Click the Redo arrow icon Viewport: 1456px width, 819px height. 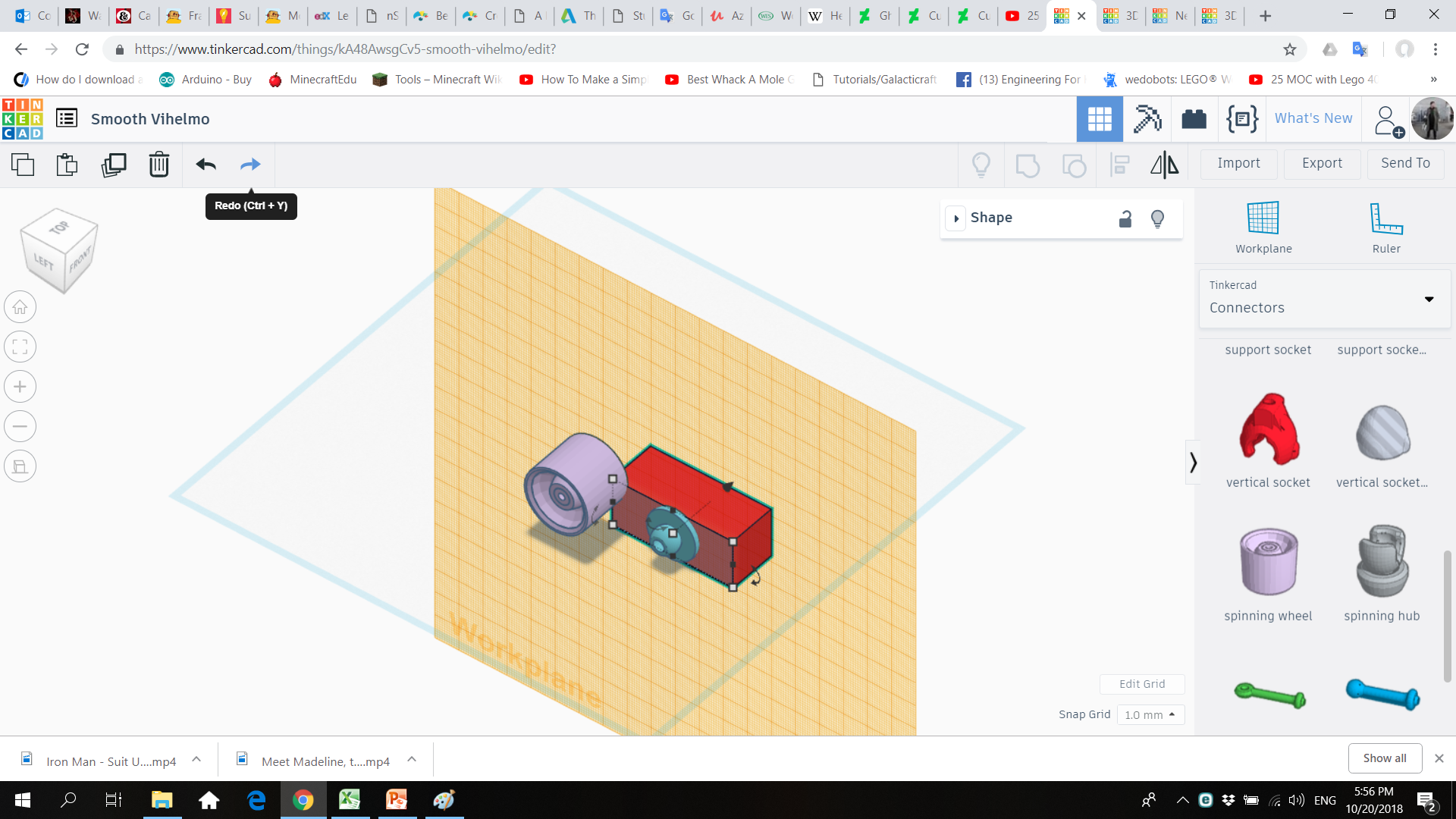(x=250, y=165)
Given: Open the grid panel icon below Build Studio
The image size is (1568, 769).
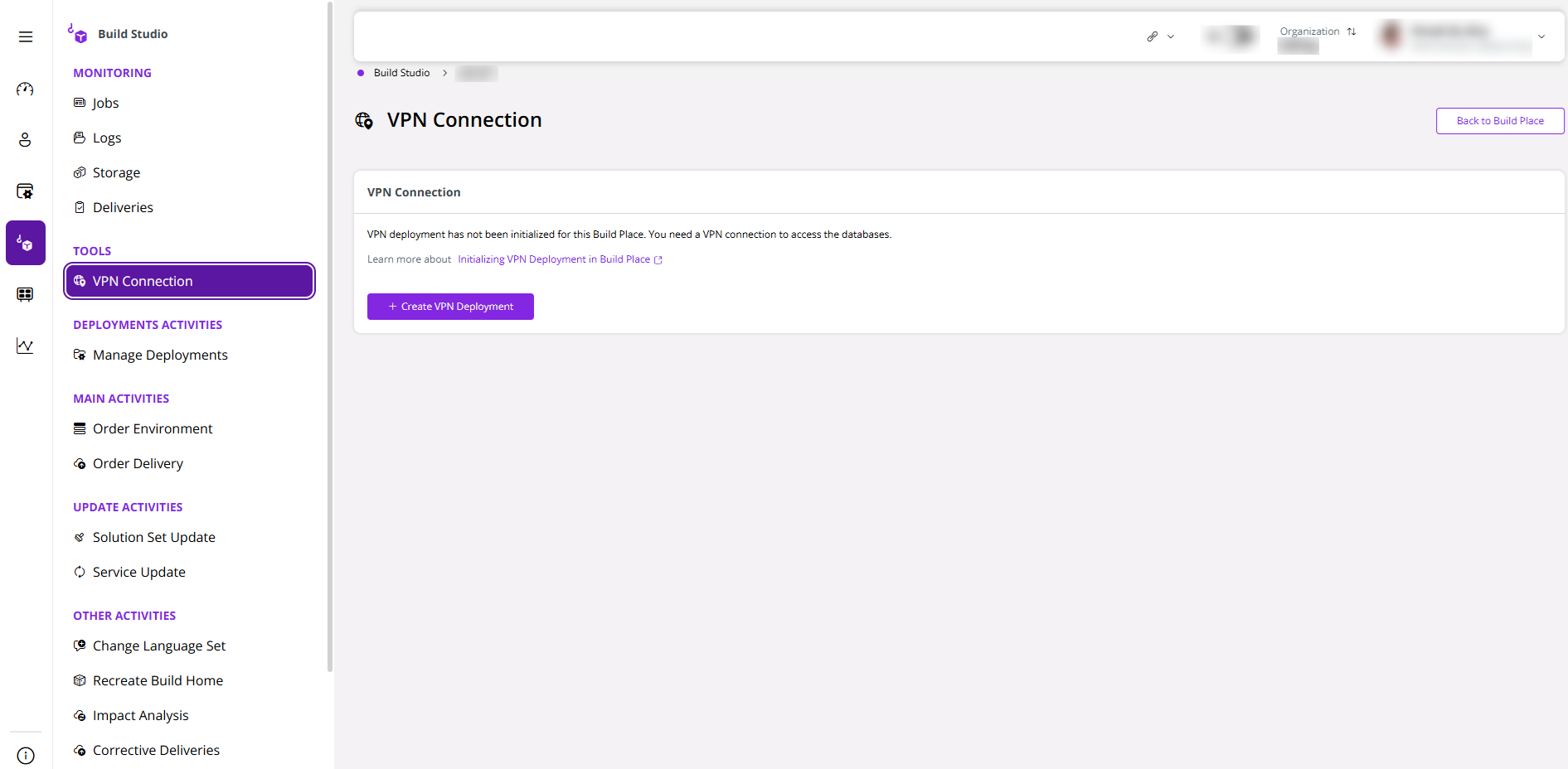Looking at the screenshot, I should coord(25,294).
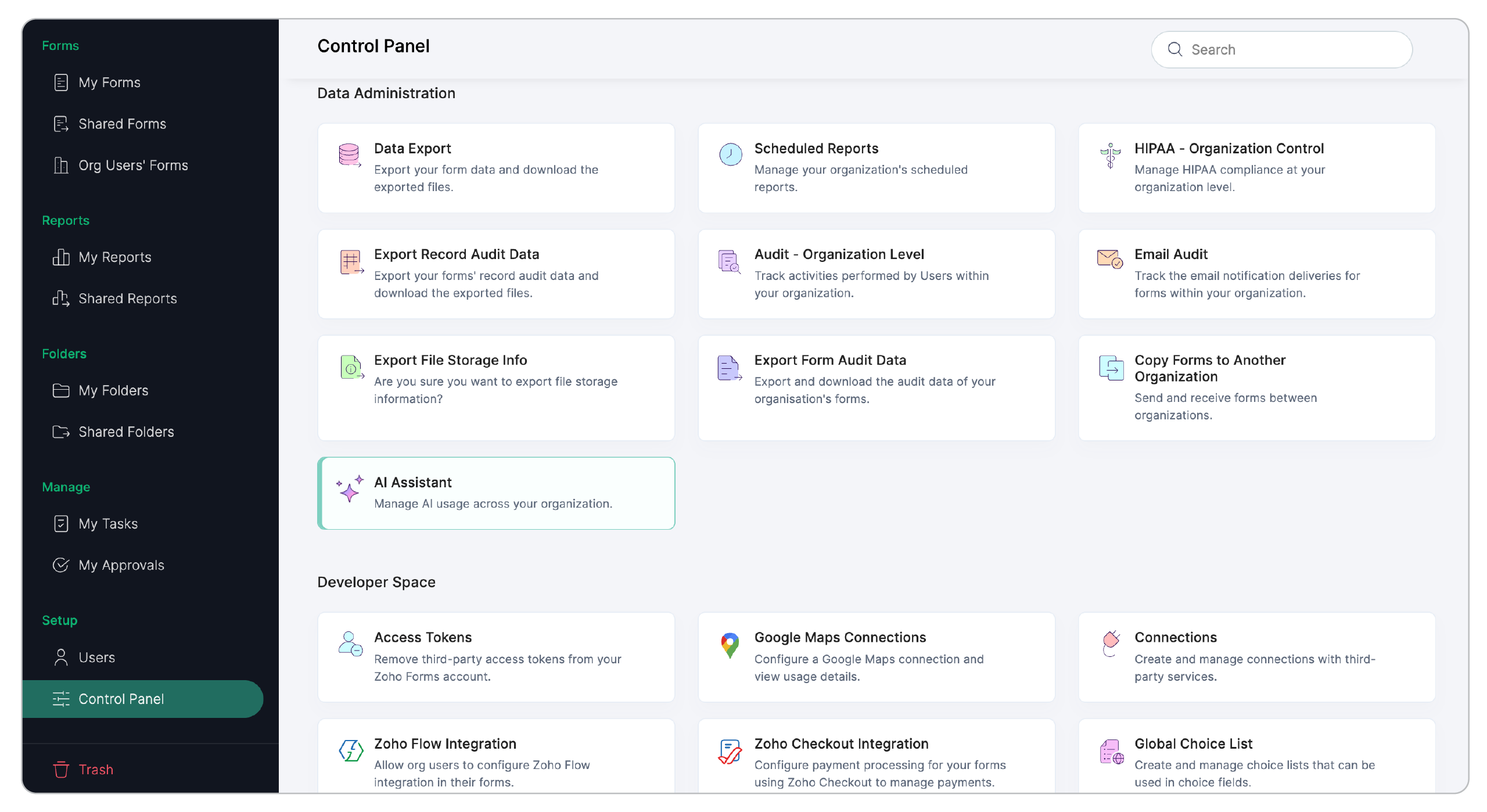Open the Access Tokens card
The width and height of the screenshot is (1487, 812).
[x=495, y=657]
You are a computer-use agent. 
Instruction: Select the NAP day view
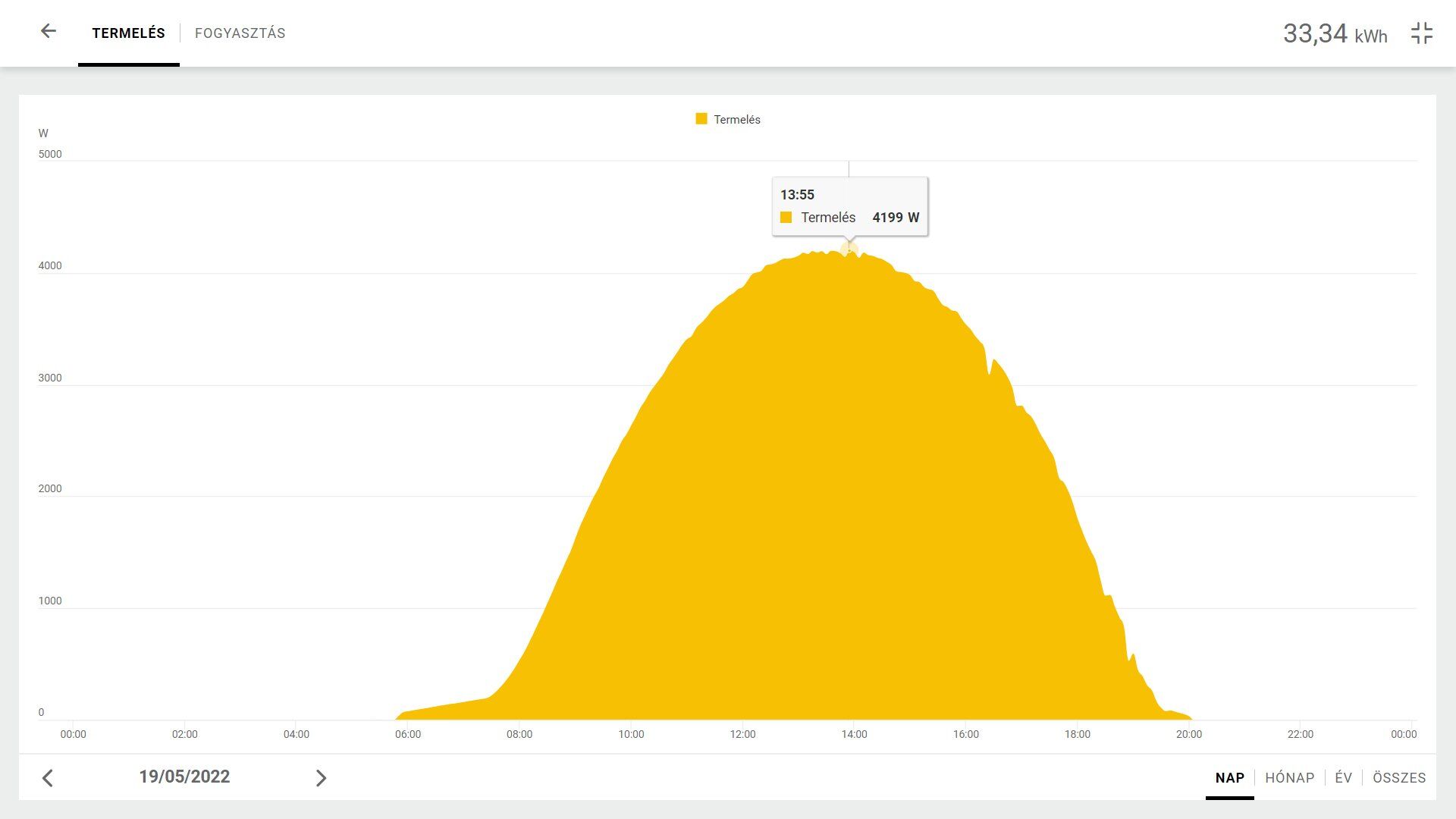(x=1229, y=778)
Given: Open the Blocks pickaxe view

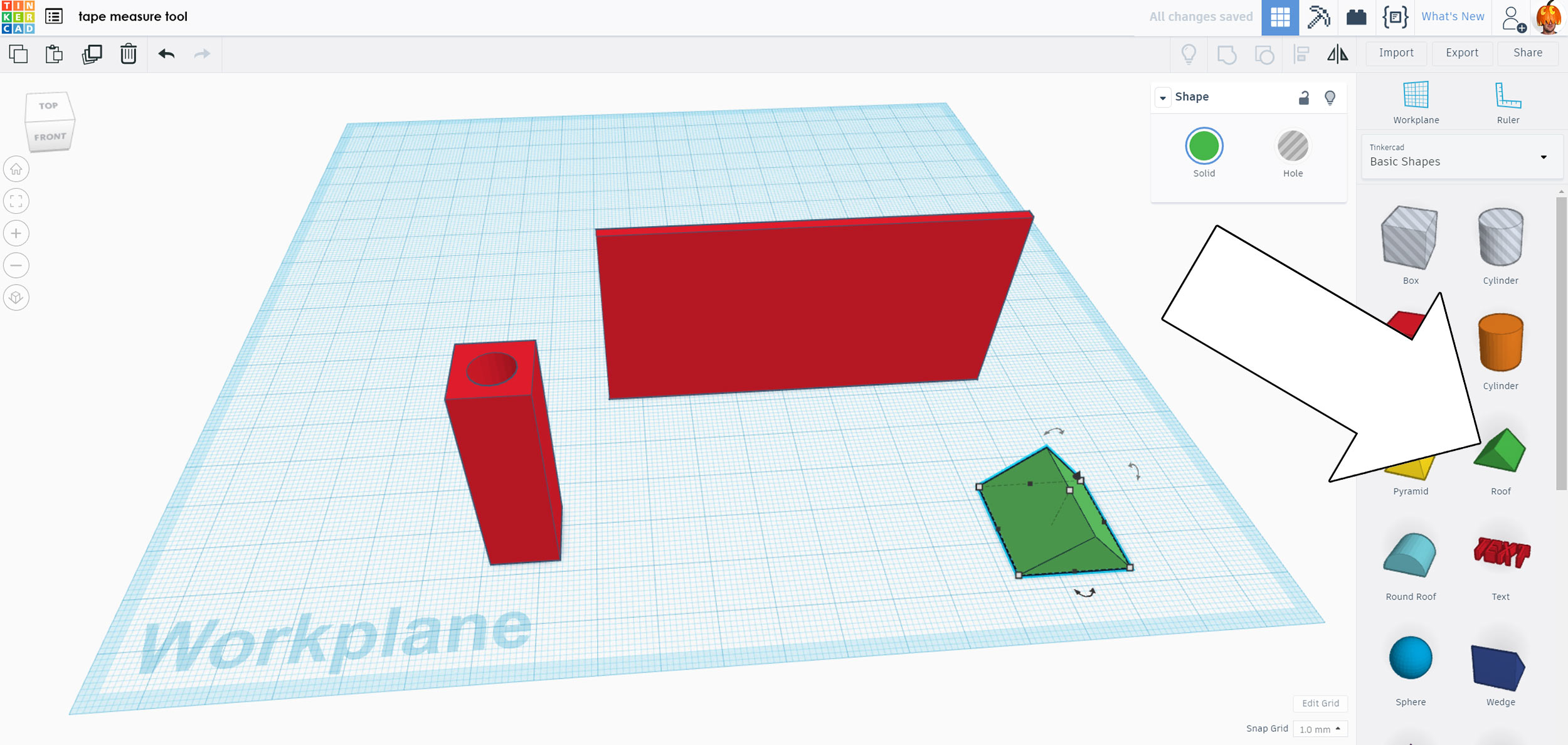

◆ Exercise requirements
Exactly restate the lines from the one holding "You are a computer-use agent." to the final line of the records above, including both and excluding pictures.

◆ Answer section
You are a computer-use agent. 
Instruction: Select the NAP day view
(x=1229, y=778)
Given: Open the Blocks pickaxe view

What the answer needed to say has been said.